• Licensed to Wench

    By Rhiannon the Ale Wench, Wench338
    Published: August 24, 2001
    Oh, I feel so old. When I offered to contribute material for the newsletter Bethany suggested that I write an article about why I decided to join the Guild after all my years of "non-licensed" wenching.

    ALL MY YEARS! It was the summer of 1983, 15 years ago, when I sat in front of a friend's house shivering in anticipation, waiting impatiently to begin the trip to a place where I once paddled around a manmade pond in a frog shaped paddle-boat. Now I was going to oogle men in tights. Ah, men in tights.

    I didn't know it that morning but I was well on the road to Wenchdom via Tuxedo, NY. Thus began the 15 year odyssey which placed me in the loving arms of the International Wenches Guild.

    My recent decision to join the Guild happened because I purchased my first computer with Internet access in April. An acquaintance gave me the site address. Prior to this, I had little contact with other Guild members since I was more interested in the theater and craft aspects of the Faire, normally chatting only with vendors and performers. Once I saw the Local 69 site, I was so enthused that all I could say was "what a delicious group of women!" I wasted no time making contact with Lars and Alison and obtained my number (#338). I felt that since I'd been sufficiently causing a stir in men's hearts (and so many other places) for so long that getting a license was the next logical step. Of course, my "new" status is in no way a reflection on my ability or a measurement of my experience.

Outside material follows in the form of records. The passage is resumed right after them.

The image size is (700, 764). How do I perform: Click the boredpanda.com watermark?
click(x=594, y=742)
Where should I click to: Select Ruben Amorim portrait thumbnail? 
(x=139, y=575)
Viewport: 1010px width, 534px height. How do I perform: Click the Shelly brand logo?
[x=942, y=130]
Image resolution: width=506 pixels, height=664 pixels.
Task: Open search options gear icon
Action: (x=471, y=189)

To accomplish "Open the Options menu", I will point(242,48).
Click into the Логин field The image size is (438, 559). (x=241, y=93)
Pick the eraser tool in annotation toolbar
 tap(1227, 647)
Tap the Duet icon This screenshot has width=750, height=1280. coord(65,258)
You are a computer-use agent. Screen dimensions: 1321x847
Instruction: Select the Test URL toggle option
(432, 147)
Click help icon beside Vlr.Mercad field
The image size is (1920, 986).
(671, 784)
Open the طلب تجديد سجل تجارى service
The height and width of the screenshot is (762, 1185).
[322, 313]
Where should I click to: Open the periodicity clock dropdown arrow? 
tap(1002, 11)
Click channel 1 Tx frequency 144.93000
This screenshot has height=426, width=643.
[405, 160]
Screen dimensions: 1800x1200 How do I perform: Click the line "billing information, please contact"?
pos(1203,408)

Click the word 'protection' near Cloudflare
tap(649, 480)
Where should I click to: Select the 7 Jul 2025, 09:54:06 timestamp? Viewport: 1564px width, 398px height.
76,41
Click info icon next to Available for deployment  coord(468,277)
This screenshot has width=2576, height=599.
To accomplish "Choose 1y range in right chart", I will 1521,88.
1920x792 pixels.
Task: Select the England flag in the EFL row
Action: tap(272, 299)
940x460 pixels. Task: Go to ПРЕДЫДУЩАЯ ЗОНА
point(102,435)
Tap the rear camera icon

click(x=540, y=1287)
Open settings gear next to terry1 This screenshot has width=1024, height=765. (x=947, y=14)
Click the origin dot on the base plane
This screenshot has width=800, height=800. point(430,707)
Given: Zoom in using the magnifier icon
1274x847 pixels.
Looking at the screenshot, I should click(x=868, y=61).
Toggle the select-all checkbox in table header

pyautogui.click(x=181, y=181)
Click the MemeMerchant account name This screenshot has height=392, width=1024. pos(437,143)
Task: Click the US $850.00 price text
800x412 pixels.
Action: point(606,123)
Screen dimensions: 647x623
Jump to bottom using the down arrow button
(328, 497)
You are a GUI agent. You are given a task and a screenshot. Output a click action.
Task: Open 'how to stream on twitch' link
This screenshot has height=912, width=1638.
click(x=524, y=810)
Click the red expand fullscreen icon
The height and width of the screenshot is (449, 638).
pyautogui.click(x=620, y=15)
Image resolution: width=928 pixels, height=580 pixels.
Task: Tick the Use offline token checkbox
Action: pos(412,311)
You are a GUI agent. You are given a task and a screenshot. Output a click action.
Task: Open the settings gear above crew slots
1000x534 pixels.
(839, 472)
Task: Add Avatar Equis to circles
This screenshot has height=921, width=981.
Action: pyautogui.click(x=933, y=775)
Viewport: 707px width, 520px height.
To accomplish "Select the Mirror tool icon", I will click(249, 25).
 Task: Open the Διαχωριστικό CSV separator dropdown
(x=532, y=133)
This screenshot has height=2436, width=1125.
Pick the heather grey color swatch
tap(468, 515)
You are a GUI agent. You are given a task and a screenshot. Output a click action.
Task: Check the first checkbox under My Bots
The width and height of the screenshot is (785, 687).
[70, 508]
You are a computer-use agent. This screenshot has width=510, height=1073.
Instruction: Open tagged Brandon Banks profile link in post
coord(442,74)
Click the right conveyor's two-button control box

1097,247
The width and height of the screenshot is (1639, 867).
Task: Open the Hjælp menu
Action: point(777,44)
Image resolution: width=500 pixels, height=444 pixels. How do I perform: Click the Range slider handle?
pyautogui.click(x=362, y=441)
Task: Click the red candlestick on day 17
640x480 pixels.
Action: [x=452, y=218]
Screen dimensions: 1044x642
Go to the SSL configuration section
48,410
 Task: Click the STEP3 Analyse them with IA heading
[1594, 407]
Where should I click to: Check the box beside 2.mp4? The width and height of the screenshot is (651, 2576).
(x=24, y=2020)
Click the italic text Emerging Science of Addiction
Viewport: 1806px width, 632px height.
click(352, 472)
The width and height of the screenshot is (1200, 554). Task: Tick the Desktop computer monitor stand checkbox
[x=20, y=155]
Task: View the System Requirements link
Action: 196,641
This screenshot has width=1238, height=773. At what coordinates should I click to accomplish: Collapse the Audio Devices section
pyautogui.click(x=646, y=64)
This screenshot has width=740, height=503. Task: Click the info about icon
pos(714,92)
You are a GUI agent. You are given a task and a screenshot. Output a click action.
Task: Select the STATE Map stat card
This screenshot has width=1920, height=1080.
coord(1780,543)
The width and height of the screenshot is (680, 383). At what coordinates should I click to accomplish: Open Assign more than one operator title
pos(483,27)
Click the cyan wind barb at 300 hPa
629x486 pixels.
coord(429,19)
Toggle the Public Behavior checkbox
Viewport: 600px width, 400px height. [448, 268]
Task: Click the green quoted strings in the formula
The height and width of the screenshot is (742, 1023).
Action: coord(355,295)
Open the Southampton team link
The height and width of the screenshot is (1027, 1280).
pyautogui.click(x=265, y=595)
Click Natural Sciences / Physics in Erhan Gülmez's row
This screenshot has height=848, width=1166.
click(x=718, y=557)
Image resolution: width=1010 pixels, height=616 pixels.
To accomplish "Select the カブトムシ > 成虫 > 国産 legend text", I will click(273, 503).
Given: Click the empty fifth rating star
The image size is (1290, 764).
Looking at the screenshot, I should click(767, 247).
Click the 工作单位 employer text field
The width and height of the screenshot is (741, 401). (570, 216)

    In my regular life, not that any part of any of my life is or has ever been "regular," my family and friends think I've lost it. Becoming a Wench has changed my life and that of those around me. My friends look at me while I speak of the Guild as if I'm two steps away from a padded room and a straightjacket. I happily describe whose bodice laces broke while I was tightening them last weekend. I proudly advise my family of which Rogues I drank under the table. I forego weekend events at work in favor of the Faire. My family sighs; my coworkers roll their eyes, but who cares?

    Becoming an "official" Wench has changed my life for the better. I have become someone who is open to more extreme ideas, someone who is up for just about anything. I embody all the stupendous qualities that Wenches have. So what if they think I'm crackers? They reap the benefits without even knowing it.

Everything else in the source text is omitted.